# Text segment:
• • • •

Static analysis of any sizeable Ruby program is at best an unsolved problem, at worst impossible, as a lot of Ruby libraries depend on eval() and tracing down the sources of data for the eval string to verify that it isn't potentially user supplied (and often it can be)is hard enough, and the moment the data may be user supplied, you've "lost": Pretty much anything you thought you knew up to the eval() call can be wrong after the eval() call.

If you need/want static analysis, the option for the foreseeable future is to use another language (and I say this as a huge Ruby fan that also would love to see an evolution of Ruby that'd make some/more static analysis feasible, but for that to happen I believe you need an effort to provide a module encapsulating common eval() behaviour and a huge effort to replace eval in common Ruby libraries - it's not likely to happen anytime soon).


Do you mean something like laser?: https://github.com/michaeledgar/laser


LASER's homepage ( http://carboni.ca/projects/p/laser ) for some reason does not load in my browser. http://downforeveryoneorjustme.com/http://carboni.ca/project...

Judging the project from its feature list in the README.md, it does not seem like LASER is capable of handling arbitrary invariants.


Great point. Simplicity is one of the main reasons to use Ruby, not performance.


Ease of use. Which is not the same thing as simplicity.


Well, code can be organized in a simple way where the constructs of the language do not get in the way of conceptual clarity.

This may or may not translate to ease of use depending on the user.


My understanding of simplicity is that it can be nailed down to a few universal principles:

1. Facilitating local reasoning: I do not want to read the whole program to understand what a single line of code may or may not do.

2. Compartmentalizing concepts: There should be a single, easily identifiable feature for each of: defining classes of data, separating concerns between different code units, enabling code reuse.

• • • •

# Provided material:
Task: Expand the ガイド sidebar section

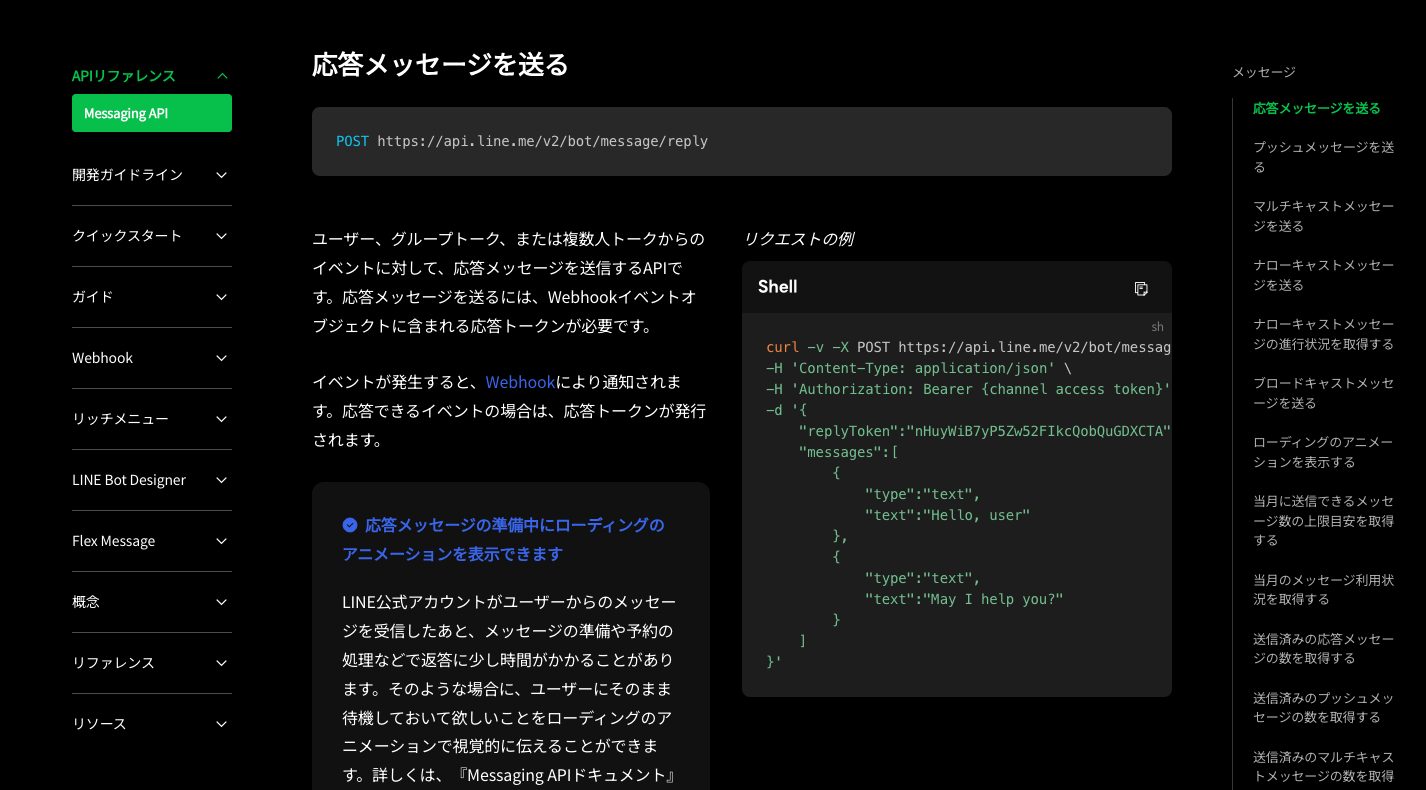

• • • •

# Your tasks:
A: For the forum thread about Ruby, decide whether each statement agrees with it, answering yes or no and quoting the deciding words: (i) the LASER homepage loaded without trouble for the poster; (ii) one reply names simplicity, not performance, as a main reason to use Ruby; (iii) the first principle of simplicity listed is compartmentalizing concepts.
B: Go on with the forum thread about Ruby from the point where it stops.
The lines above are separate material with no connection to the forum thread about Ruby.

# The replies:
A:
(i) No: "for some reason does not load in my browser"
(ii) Yes: "Simplicity is one of the main reasons to use Ruby, not performance."
(iii) No: "1. Facilitating local reasoning"

B:
3. Keeping abstraction leaks to a minimum: Abstraction leaks force corner cases to be handled outside of the abstraction (that is, low-level programming). So abstractions should ideally not be leaky, and leaks should only be tolerated if 1. there is no nonleaky (or less leaky) alternative, 2. the benefits of the abstraction outweigh the cost of handling the leak.

Simplicity leads to conceptual clarity.

On the other hand, ease of use is more about the pragmatic desire to invest the least amount of effort possible in making a working program. At its most short-sighted extreme, the easiest thing to do is simply following the path of least resistance. A more refined version is following design patterns that experience tells work okay.

Simplicity and ease of use are most certainly positively correlated, but it is perfectly possible for a horribly contrived construct to be easy to use, if its complex internal details happen to match nicely the problem domain one is working on.

My heuristic take (admittedly not justified on anything beyond aesthetical preference) is that simplicity is the more fundamental concept, and ease of use is just a corollary. And my impression of Ruby is that it seeks to maximize ease of use, resorting to non-simple means if necessary.


Indeed, it would be simpler if there was only "if" and no "unless", or multiple names for what are the same method (Array#size and Array#length), but (often) they're there to make things easier to read and write.


A more serious offender is the .to_s method: Why on earth is nil.to_is == "", but [nil].to_s == "[nil]"?


What would you expect [nil].to_s to be? Seems like a reasonable representation to me. I certainly wouldn't want "['']", and I also wouldn't want nil.to_s to give me "nil". In practice having nil evaluate to an empty string is quite useful.


I think nil.to_s == "nil" is pretty reasonable. At least, it gives .to_s an elegant definition that does not need to case-analyze the nil-ness of the elements of an array.

In any case, this just reinforces my point that Ruby emphasizes ease of use, not simplicity.


That may be so, but sometimes, once your design has settled, you'll have hotspots you want to speed up.

Of course I hope nobody starts jumping through all kinds of hoops before they know that it matters...


Sort of takes away from the "power" and "beauty" of the language when you need to dissect your code and understand the runtime to get reasonable performance.


I can't believe this is the top comment at the moment.

First, let's get something straight. This project wasn't necessary, because you shouldn't be type checking in Ruby if it is written correctly. That's basically what contracts are, at least in this case.

To address your concern, Ruby's performance is plenty fast- like Java entering the early 2000's fast. (You probably don't get my reference, but in the mid-1990's, people complained Java was slow.) No one at work has complained about the performance of our Rails app running on Unicorn, and we've not had to do one performance tweaking iteration ever.


I can't believe this is not a top comment anymore.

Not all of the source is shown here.